Extract every line of the data that contains the word "name". Case counts.

-- BEGIN Extracted information --

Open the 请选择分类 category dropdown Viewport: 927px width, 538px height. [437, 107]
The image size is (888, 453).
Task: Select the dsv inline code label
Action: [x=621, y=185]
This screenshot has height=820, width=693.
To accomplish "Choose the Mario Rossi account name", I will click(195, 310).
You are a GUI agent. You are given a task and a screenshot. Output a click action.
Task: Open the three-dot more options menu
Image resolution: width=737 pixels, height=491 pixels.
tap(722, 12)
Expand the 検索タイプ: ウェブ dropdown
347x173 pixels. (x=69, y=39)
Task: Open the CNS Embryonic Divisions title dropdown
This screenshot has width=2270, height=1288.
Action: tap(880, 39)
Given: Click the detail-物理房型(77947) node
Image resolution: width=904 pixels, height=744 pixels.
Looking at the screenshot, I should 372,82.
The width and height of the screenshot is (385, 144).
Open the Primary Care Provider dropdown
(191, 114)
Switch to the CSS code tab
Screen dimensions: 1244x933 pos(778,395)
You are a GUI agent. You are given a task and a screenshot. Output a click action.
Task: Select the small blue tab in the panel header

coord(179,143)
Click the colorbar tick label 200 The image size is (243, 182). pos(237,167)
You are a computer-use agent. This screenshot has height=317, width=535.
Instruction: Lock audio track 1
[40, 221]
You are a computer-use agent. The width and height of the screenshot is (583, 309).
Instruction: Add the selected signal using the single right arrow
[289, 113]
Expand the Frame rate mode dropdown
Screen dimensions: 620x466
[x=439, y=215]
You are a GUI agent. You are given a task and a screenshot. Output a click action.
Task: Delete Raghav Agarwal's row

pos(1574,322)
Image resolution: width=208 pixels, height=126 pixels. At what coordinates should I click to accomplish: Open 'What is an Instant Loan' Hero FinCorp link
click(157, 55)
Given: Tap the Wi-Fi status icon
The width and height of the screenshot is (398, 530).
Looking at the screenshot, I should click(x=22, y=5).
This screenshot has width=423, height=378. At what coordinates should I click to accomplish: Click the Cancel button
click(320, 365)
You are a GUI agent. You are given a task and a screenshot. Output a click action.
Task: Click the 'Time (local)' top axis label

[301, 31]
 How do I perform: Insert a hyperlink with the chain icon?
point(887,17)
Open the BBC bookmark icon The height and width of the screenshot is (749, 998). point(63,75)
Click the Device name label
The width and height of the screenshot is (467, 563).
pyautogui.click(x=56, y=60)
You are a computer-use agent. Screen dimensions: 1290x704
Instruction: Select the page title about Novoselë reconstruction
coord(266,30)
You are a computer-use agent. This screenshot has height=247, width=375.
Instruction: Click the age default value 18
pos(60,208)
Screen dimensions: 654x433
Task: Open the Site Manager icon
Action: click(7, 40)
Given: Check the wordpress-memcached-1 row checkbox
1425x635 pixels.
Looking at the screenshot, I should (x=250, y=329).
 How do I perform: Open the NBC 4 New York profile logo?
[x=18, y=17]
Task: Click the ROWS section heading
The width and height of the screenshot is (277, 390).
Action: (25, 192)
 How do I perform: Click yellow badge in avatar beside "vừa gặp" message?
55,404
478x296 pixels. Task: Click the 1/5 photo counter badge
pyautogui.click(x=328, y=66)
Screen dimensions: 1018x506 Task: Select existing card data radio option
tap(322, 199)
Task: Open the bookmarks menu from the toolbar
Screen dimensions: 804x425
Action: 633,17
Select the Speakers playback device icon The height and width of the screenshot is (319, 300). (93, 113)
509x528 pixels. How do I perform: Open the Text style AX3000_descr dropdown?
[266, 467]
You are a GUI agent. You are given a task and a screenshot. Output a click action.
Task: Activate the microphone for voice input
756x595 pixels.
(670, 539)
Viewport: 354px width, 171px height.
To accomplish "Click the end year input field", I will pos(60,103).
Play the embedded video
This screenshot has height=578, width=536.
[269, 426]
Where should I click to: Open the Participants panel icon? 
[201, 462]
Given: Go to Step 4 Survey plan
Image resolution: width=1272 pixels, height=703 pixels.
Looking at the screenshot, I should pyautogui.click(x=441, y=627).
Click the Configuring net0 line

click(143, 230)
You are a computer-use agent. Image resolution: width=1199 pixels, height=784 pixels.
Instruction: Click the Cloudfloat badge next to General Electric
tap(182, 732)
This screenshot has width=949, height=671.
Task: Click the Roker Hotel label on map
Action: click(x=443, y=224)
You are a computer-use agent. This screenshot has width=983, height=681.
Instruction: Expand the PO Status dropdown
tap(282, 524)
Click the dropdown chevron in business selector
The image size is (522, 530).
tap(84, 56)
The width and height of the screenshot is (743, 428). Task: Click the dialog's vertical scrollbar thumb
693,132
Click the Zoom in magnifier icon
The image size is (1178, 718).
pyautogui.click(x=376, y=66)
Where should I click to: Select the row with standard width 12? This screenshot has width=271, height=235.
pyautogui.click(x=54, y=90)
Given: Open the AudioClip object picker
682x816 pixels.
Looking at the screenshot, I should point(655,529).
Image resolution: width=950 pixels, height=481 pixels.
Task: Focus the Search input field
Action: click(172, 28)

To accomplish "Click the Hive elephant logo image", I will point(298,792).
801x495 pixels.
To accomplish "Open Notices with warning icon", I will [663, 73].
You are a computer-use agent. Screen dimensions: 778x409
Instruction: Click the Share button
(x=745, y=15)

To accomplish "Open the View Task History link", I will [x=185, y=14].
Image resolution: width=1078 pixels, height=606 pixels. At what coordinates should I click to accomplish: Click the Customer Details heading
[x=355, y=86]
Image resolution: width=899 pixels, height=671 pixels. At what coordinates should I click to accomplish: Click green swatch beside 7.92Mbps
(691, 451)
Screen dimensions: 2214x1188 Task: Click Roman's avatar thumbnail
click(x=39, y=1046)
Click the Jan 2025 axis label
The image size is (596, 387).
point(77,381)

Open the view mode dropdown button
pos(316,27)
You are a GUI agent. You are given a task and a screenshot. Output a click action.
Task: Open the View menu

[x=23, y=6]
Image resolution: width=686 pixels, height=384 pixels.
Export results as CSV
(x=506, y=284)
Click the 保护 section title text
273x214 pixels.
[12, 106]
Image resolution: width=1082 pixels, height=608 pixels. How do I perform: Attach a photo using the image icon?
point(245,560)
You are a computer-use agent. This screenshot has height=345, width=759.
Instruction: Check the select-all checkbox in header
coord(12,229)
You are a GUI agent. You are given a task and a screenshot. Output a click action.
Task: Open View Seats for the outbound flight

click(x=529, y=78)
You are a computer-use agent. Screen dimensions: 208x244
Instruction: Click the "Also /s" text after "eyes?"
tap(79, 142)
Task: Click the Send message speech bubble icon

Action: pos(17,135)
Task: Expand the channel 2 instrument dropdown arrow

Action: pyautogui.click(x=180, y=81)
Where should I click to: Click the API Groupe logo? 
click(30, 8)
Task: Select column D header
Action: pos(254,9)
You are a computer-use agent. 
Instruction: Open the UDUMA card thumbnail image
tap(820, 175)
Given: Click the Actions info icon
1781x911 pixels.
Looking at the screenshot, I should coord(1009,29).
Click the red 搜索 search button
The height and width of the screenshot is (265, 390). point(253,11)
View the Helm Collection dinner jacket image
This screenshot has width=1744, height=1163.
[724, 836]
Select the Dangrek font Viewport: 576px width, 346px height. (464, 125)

-- END Extracted information --

Correct result ->
To accomplish "Choose the Mario Rossi account name", I will click(195, 310).
Click the Device name label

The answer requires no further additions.